For comparison, the placement of Uzbekinvest shares was also deemed successful, but these were preferred shares, which typically have lower liquidity, Murtazayeva explained.

This is because holders of preferred securities do not possess voting rights at the general meetings of shareholders, resulting in fewer transactions and reduced market activity for such shares. Notably, only 100 bids for Uzbekinvest shares were accepted during its IPO.

Murtazayeva also emphasised that oversubscription is only sometimes an indicator of success. It merely reflects investors’ interest in the company’s shares at the time of the offering. For example, despite a record oversubscription of 131%, Uzbektelecom’s shares fell over 37% below their IPO price.

“The placement of Uzbektelecom shares was relatively successful; however, the lack of post-IPO support resulted in a significant decline in share price. Regarding UzRTSB, while there have been no reports of measures to support the market value of the shares (such as market-making), the high level of investor confidence in the company may help offset this absence,” Tukhtasinov noted.

Nevertheless, UzAuto Motors remains the leader in Uzbekistan’s history for funds raised during a public offering, managing to gather about $5 million from investors (although it initially planned to raise $90 million).
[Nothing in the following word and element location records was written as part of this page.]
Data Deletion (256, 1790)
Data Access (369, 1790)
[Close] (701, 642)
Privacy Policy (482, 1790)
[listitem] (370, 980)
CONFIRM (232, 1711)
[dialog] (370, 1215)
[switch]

UzRTSB sold the planned volume of 42.9 bn soums, approximately $3.3 mln. The last time the state sold shares during a SPO was five years ago, in 2019, when Quartz shares generated $1.65 million.

“The focus on retail investors was a defining characteristic of the URTSB securities offering. AUGA fulfilled its commitments by prioritising the applications of resident individuals. Additionally, an experiment was conducted using its electronic trading platform (e-auction). AUGA gained valuable experience in the privatisation process. The successful SPO of UzRTSB has provided a significant boost to the development of the stock market, setting a benchmark for future offerings. Moreover, this event highlighted the importance of modern technologies in privatisation and is expected to encourage further introduction of innovative solutions in this area,” concluded Mansurhuja Tukhtasinov.

The future of UzRTSB shares: prospects and expectations

The current price of UzRTSB shares has changed since the Share Placement Offering (SPO) due to additional capitalisation, which increased the number of securities available. As a result, the stock exchange adjusted the share price. Trading of UTSE securities was suspended from November 19 to November 25 to facilitate the distribution of new securities among shareholders. On November 18, the closing price of the shares was 15,399 soums, and by November 26, it was adjusted to 3,079.80 soums. By November 29, the price had risen to 3,498 soums. This indicates that UzRTSB shares have increased by 35.6% compared to the lower cost of the SPO offering.

Analysts anticipate further price growth, predicting a rise to 3,663.6 soums, representing a 42% increase relative to the offering price. This revision of forecasts is attributed to improved expectations regarding the company’s net profit, oversubscription during the SPO, and an expected New Year rally in these securities.